Do you know the vertex form of a parabola?

Answer 4

kinda i dont understand this at all

Answer 5

\[y=a(x-h)^2+k \]
this is vertex form because it tells us the vertex is (h,k)
it also tells if the parabola is open up or down that is depending on value of a


so if you have
\[y=ax^2+bx+c \\ y=a(\frac{ax^2}{a}+\frac{bx}{a})+c \text{ I factored an a from the first two terms only } \\ y=a(x^2+\frac{b}{a}x)+c \text{ I need to complete the \square inside that parenthesis } \\ \text{ remember goal is to put in } y=a(x-h)^2+k \text{ form } \\ y=a(x^2+\frac{b}{a}x+(\frac{b}{2a})^2)+c-a(\frac{b}{2a})^2 \text{ I added \in (b/(2a))^2} \\ \text{ times that constant variable a so I also add \to subtract \it out } \\ y=a(x+\frac{b}{2a})^2+c-a \frac{b^2}{4a^2} \\ y=a(x+\frac{b}{2a})^2+c-\frac{b^2}{4a} \\ y=a(x+\frac{b}{2a})^2+\frac{4ac-b^2}{4a}\]
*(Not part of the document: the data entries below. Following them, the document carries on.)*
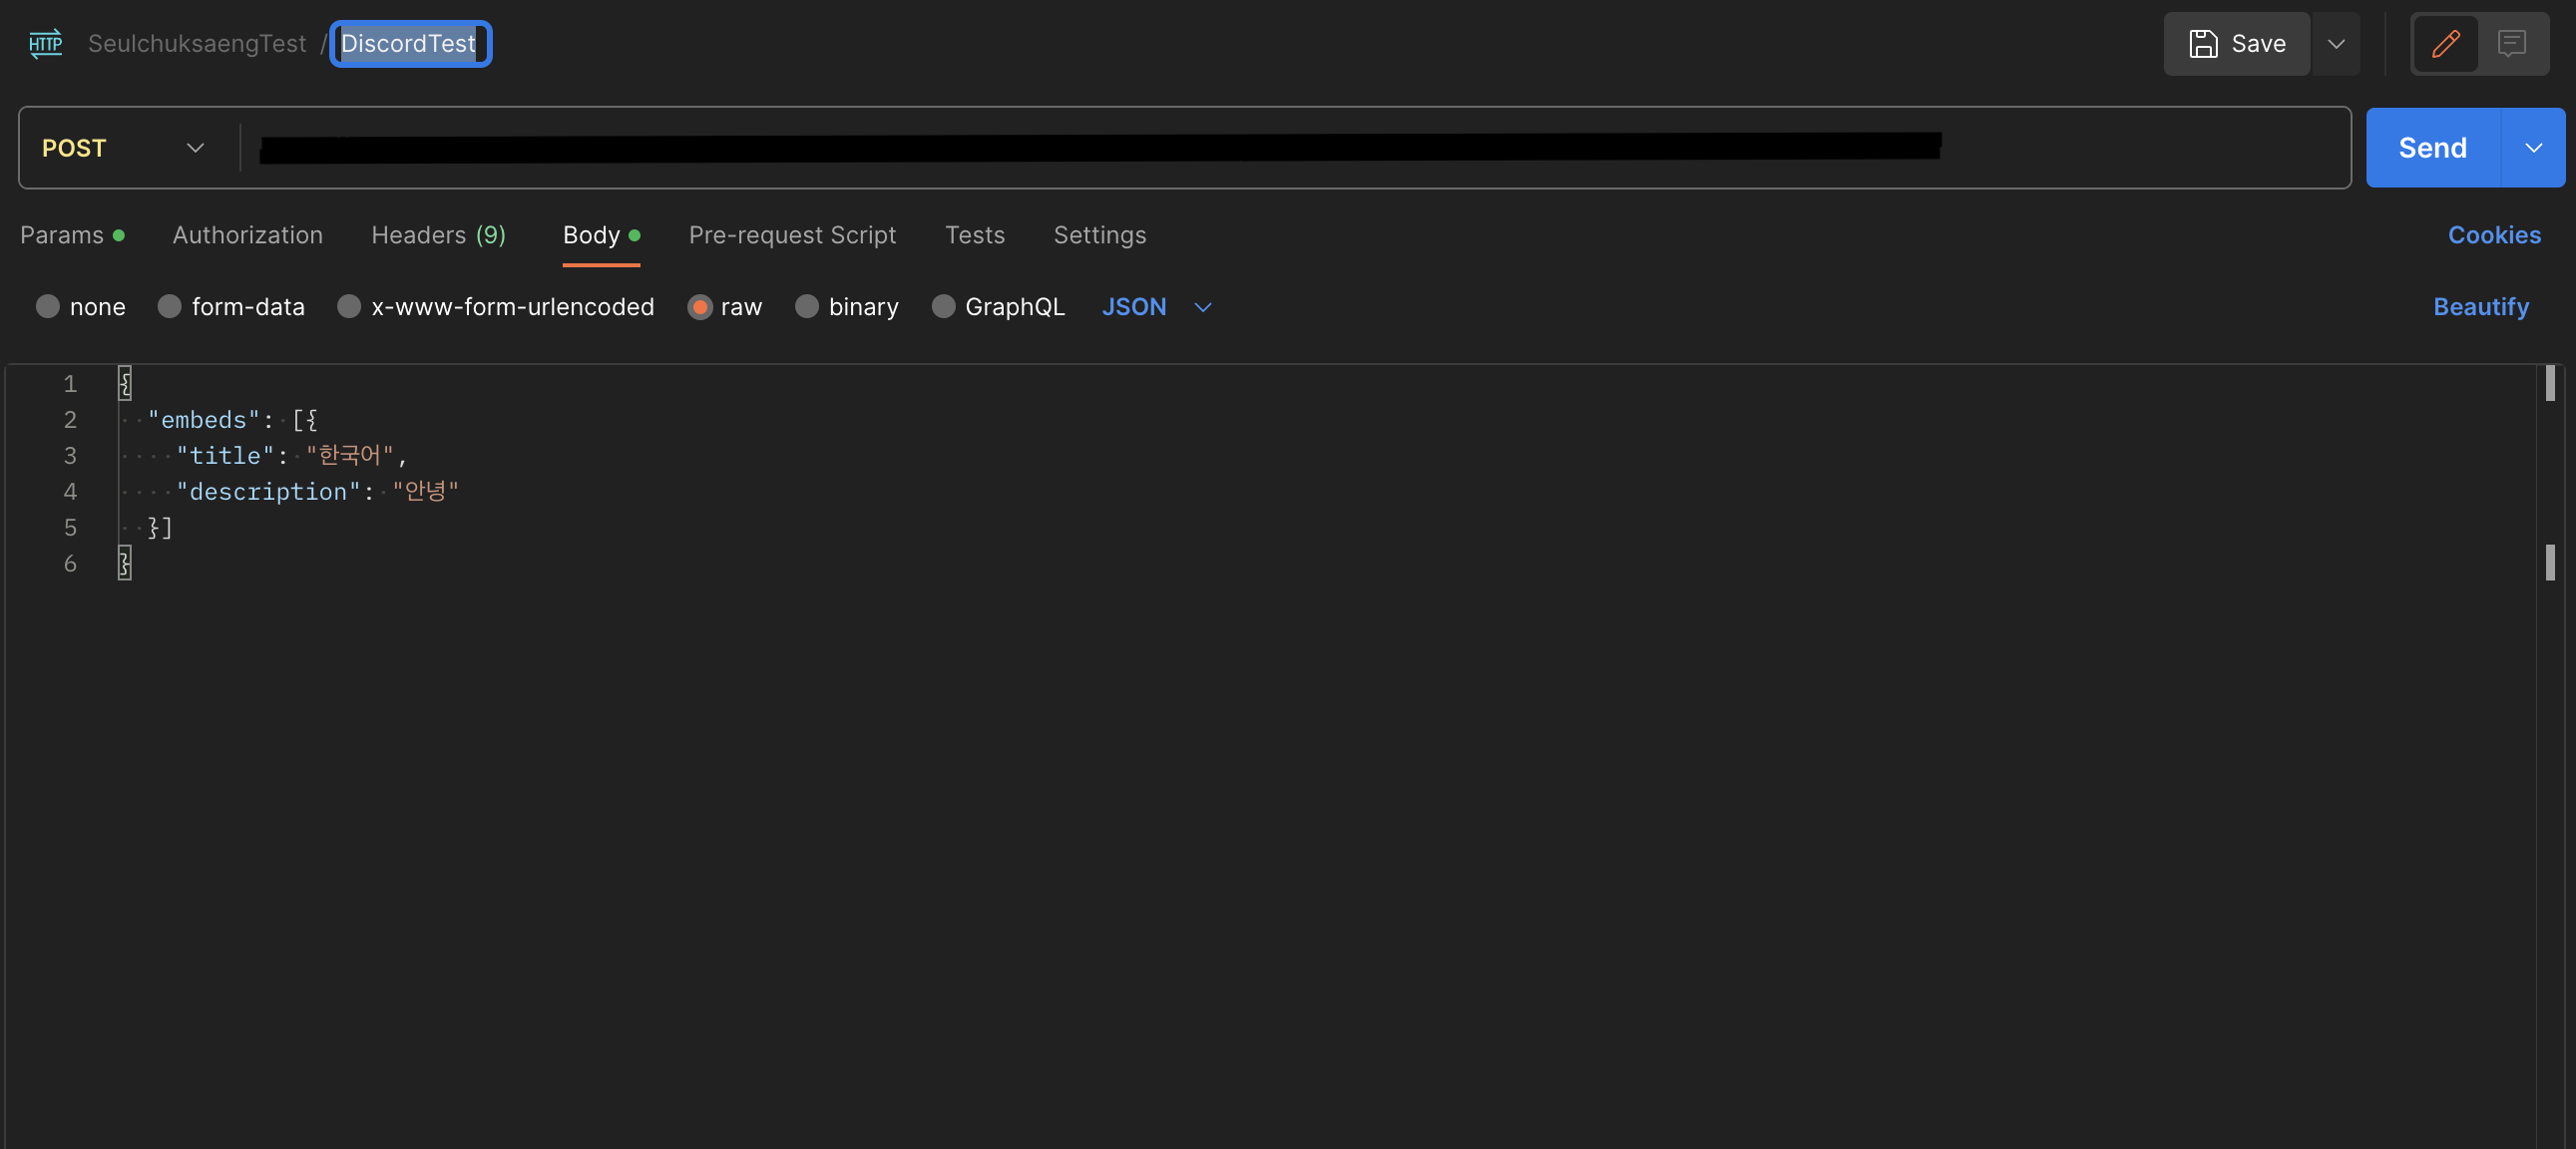Viewport: 2576px width, 1149px height.
Task: Click the pencil edit mode icon
Action: (2445, 43)
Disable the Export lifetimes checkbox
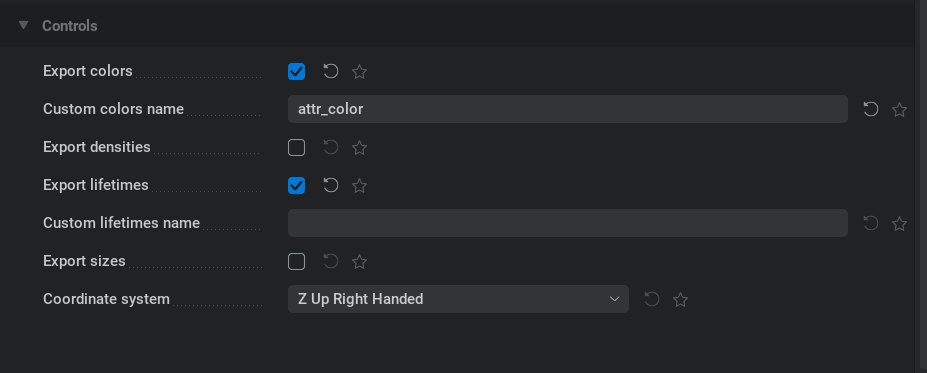The height and width of the screenshot is (373, 927). 296,186
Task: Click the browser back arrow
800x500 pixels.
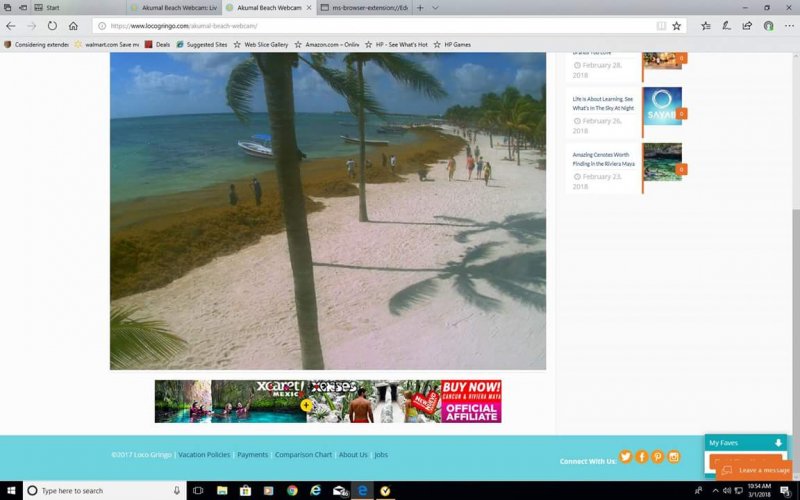Action: [x=11, y=26]
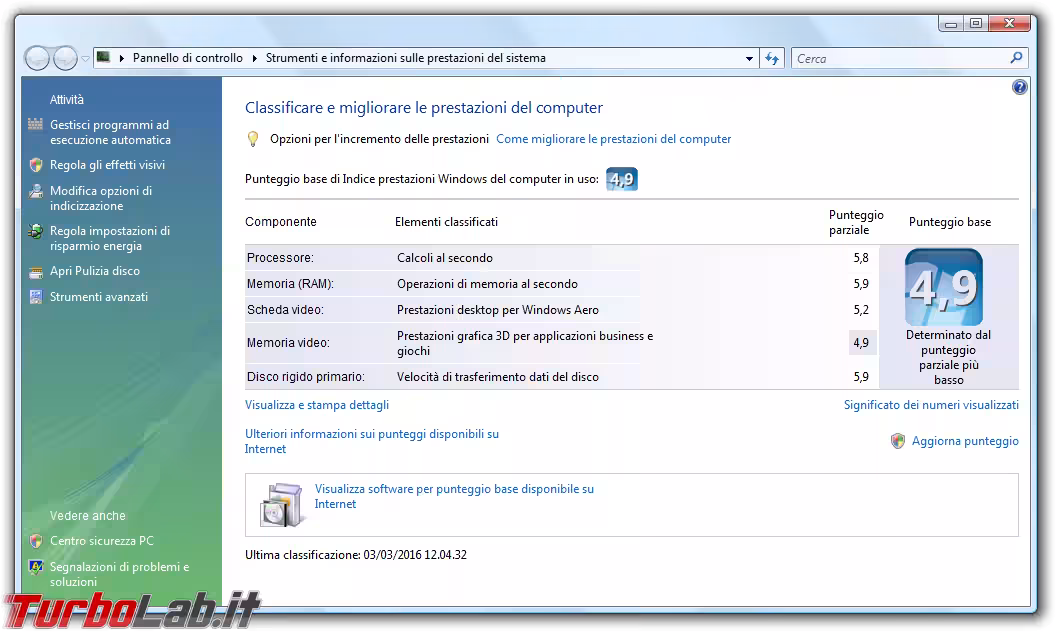Click the shield icon next to Aggiorna punteggio
The width and height of the screenshot is (1056, 632).
coord(898,441)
You should be able to compare this final equation to this
\[y=a(x-h)^2+k\]
to determine what are vertex is
when ever we have something in the form
\[y=ax^2+bx+c\]

Answer 6

looking at these two equations \[y=a(x-h)^2+k \text{ and } y=a(x+\frac{b}{2a})^2+\frac{4ac-b^2}{4a}\]
what would h have to be
and what would k have to be in order for these equations to be exactly the same?